A question of interaction terms with indicator variables (dummy variables)

Yiting Cao

Join Date: Jan 2016

Posts: 23
#1

A question of interaction terms with indicator variables (dummy variables)

02 Apr 2016, 16:35

Hi everyone,

I'm running a simple regression with earnings as my variable of interest. I want to emphasize that the coefficients are different when earnings are positive and negative. The model is like this:

Y=a_1+ a_2NI+ a_3NI×Neg+a_4Neg+CONTROLs (1)
NI represents net income, Neg is an indicator variable that =1 if NI<0 and 0 otherwise

An interesting thing is that I saw a paper with the similar question did a regression test like following:

Y=b_1+ b_2Positive_NI+ b_3Negative_NI+b_4Neg+CONTROLs (2)
Positive_NI=NI if NI>0, and 0 otherwise
Negative_NI=NI if NI<0, and 0 otherwise
Neg is still the indicator variable of loss.

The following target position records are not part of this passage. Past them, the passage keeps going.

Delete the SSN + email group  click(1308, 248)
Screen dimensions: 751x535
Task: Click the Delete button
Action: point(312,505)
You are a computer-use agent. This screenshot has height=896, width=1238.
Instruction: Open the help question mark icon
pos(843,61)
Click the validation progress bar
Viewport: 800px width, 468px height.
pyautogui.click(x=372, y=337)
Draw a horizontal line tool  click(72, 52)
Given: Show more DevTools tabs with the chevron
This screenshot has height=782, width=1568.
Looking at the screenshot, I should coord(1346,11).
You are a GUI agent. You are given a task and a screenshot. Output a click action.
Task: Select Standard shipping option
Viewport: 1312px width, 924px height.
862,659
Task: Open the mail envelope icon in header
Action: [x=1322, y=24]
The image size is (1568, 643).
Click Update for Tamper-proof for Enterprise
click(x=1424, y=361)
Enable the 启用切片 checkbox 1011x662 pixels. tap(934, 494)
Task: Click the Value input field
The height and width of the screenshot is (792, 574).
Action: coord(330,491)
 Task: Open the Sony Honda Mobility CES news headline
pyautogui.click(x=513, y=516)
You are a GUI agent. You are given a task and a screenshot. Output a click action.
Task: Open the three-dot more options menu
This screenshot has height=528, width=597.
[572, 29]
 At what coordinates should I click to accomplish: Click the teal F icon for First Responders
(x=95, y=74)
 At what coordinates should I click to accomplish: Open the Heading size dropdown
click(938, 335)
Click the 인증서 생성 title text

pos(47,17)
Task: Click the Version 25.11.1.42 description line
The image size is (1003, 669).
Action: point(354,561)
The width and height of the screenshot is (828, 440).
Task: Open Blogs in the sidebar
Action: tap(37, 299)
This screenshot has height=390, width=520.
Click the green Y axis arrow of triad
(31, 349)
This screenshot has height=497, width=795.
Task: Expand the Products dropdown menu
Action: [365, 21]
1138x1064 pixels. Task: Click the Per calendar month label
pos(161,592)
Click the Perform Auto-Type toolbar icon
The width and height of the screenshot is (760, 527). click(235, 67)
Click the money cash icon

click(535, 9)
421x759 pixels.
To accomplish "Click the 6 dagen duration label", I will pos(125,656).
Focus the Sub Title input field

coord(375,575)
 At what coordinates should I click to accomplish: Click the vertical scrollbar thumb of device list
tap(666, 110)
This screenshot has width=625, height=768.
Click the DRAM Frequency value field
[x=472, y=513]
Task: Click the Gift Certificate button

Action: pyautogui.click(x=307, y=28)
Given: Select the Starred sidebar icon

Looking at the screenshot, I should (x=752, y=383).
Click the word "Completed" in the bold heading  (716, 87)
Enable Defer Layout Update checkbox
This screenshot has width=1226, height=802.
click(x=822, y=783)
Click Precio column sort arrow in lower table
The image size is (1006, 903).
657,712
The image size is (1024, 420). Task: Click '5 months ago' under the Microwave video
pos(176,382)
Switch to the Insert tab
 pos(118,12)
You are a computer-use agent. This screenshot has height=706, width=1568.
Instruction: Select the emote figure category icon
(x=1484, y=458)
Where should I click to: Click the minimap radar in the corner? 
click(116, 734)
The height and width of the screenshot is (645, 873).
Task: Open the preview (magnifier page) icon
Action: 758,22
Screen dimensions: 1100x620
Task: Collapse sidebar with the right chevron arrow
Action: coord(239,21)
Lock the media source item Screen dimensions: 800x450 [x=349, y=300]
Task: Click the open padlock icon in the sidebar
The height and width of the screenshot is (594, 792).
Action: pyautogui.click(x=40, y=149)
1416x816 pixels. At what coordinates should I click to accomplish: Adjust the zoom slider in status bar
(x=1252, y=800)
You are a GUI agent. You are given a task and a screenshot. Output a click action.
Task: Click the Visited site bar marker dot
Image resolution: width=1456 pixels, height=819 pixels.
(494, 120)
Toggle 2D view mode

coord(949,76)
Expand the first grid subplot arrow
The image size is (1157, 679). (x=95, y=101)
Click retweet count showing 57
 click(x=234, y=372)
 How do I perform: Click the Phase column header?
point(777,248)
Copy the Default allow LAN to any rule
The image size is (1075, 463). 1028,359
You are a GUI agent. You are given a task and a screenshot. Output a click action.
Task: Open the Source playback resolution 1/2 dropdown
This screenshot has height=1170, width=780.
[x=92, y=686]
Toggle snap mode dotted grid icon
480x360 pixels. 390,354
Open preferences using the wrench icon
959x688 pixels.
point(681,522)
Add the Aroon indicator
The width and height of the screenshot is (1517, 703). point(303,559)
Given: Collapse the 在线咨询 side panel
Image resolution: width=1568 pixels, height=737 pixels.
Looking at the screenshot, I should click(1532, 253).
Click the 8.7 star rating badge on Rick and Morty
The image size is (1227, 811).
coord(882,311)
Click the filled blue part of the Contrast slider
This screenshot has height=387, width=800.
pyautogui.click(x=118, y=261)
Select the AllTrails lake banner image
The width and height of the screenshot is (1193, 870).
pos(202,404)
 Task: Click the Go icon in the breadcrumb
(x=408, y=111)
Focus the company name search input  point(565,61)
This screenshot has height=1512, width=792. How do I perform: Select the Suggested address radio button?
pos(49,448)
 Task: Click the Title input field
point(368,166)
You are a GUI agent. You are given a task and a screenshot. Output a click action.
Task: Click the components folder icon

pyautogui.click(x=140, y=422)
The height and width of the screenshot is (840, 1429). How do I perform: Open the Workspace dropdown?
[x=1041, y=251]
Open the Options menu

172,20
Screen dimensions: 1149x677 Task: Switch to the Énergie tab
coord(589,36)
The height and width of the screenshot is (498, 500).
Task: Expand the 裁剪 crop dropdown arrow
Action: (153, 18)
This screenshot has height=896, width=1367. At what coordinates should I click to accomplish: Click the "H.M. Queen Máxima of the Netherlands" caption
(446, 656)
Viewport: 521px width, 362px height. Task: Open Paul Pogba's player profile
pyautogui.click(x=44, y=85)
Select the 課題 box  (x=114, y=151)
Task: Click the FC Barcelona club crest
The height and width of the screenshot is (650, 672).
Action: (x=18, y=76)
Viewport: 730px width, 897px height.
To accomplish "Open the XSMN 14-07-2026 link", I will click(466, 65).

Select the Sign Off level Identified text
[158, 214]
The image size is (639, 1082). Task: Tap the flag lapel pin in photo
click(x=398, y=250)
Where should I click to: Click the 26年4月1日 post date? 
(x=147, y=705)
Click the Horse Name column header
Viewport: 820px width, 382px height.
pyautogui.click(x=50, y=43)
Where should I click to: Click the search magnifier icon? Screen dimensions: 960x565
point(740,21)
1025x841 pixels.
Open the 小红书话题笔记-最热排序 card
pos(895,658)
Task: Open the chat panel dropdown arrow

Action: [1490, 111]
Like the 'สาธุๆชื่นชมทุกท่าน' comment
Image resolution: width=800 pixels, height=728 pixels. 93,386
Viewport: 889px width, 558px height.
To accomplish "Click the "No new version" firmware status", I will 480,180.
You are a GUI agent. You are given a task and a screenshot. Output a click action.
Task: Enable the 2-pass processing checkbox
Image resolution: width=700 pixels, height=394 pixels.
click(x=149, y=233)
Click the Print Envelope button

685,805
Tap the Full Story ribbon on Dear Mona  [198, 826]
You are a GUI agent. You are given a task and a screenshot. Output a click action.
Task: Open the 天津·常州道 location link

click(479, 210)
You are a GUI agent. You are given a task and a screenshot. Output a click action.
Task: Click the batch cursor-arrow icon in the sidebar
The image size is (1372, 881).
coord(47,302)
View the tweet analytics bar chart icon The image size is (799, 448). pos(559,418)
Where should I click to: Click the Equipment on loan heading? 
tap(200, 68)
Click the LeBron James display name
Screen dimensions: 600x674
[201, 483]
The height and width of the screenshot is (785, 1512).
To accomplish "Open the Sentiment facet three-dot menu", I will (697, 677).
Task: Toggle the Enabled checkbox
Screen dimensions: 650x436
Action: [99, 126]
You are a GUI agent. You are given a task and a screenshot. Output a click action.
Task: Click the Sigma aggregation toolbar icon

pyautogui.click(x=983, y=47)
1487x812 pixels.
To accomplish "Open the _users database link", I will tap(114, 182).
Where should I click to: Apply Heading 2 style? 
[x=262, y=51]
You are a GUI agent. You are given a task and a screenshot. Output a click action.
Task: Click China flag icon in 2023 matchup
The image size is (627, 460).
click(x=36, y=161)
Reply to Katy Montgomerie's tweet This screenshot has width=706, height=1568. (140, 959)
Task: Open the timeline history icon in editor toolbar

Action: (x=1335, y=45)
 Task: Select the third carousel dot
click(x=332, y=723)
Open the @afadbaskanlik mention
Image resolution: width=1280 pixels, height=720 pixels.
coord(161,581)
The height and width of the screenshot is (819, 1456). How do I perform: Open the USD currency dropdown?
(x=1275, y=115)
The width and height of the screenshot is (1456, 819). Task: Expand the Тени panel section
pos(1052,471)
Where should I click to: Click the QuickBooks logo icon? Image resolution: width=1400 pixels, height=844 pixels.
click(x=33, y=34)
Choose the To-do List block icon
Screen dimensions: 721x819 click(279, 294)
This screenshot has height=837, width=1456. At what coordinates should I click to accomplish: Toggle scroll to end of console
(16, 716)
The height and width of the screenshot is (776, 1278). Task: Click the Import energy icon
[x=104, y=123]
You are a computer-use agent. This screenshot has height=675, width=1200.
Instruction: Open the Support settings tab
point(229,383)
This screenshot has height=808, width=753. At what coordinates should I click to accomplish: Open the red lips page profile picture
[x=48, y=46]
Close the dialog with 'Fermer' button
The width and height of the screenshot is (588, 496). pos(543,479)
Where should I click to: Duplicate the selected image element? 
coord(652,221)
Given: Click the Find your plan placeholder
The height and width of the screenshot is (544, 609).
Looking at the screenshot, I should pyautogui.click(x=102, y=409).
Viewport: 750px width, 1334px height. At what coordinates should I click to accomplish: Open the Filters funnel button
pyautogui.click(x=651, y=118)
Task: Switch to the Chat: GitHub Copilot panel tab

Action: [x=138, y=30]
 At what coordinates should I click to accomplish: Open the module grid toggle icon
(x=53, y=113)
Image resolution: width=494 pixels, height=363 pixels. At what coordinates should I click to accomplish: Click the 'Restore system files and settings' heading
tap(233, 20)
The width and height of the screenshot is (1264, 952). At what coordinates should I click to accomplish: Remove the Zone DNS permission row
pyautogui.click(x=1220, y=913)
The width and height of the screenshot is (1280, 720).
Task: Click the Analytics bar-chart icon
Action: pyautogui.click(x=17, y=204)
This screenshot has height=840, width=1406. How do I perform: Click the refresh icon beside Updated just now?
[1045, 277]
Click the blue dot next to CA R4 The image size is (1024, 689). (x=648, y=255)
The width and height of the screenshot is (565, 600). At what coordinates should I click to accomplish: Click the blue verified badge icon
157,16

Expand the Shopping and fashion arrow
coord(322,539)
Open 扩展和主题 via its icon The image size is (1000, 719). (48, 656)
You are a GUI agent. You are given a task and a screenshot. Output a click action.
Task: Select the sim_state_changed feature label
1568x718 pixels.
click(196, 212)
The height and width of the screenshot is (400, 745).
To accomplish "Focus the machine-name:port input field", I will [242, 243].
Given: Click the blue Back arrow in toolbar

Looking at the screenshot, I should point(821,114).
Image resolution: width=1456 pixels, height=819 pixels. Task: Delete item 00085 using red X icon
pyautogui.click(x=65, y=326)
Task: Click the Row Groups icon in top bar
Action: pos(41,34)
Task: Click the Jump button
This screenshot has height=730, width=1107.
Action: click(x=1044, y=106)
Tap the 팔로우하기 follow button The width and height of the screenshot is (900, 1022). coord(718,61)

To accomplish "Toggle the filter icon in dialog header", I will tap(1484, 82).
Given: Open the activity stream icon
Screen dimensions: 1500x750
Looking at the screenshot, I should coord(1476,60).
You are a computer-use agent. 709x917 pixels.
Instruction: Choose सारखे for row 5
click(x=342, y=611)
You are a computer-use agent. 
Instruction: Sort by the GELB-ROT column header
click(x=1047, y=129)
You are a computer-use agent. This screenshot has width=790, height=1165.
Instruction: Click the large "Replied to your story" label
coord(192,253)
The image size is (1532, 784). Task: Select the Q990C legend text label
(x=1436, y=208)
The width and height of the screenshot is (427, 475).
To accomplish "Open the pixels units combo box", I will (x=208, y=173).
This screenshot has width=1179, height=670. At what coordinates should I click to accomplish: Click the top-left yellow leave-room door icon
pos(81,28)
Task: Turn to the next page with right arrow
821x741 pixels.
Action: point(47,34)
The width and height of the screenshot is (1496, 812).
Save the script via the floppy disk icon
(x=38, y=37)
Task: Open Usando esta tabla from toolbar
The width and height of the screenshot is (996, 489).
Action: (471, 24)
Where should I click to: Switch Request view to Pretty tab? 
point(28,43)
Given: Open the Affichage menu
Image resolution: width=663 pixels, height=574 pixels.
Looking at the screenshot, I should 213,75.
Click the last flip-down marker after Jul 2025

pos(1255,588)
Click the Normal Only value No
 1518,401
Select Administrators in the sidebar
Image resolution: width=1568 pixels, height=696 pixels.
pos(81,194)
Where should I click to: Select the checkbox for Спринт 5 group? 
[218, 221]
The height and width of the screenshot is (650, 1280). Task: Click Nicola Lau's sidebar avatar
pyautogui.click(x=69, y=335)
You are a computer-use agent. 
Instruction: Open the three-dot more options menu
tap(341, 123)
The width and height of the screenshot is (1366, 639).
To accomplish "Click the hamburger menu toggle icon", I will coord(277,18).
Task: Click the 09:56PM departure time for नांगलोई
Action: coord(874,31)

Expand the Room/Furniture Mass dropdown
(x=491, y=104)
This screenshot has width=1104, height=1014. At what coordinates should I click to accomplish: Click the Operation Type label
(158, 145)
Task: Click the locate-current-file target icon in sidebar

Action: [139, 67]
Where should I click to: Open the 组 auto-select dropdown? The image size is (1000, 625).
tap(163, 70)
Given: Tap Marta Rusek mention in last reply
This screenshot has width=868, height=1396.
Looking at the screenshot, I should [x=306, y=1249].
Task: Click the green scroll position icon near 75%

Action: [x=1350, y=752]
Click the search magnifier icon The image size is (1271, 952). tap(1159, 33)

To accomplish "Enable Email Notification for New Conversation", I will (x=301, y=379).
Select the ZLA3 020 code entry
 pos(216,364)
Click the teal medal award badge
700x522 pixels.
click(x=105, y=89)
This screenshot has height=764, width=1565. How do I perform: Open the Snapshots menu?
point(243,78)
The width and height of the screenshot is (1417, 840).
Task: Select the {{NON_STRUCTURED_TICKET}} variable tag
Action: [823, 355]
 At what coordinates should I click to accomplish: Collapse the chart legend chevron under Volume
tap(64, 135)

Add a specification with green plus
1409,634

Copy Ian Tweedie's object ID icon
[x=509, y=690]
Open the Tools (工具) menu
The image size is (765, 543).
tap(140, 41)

Even though I understand that I can solve my question with Eq. (1), I'm very curious about whether Eq. (2) is statistically correct (Eq.2 can help emphasize my hypothesis that b_2 is negative but b_3 is positive).

Many thanks,
Yiting
Tags: None
Clyde Schechter

Join Date: Apr 2014

Posts: 30119
#2

02 Apr 2016, 16:57

The two models are completely equivalent. The two models are just algebraic linear transforms of each other, different ways of parameterizing the same model. Use whichever is more convenient for you. All conclusions you draw will be identical.
1 like
Comment
Yiting Cao

Join Date: Jan 2016

Posts: 23
#3

05 Apr 2016, 13:06

Hi Clyde,

Many thanks! I just confirmed that the conclusions are identical!

Best,
Yiting
Comment
Yiting Cao

Join Date: Jan 2016

Posts: 23
#4

05 Apr 2016, 15:36

Originally posted by Clyde Schechter View Post

The two models are completely equivalent. The two models are just algebraic linear transforms of each other, different ways of parameterizing the same model. Use whichever is more convenient for you. All conclusions you draw will be identical.

I have a following question, what if I have an additional indicator variable (IND) to interact:
Thus I think the first equation becomes:
Y=a_1+ a_2NI+ a_3NI×Neg+a_4NI×Neg×IND+a_5Neg+a_6Neg×IND+ a_7NI×IND +a_8IND+CONTROLs (1)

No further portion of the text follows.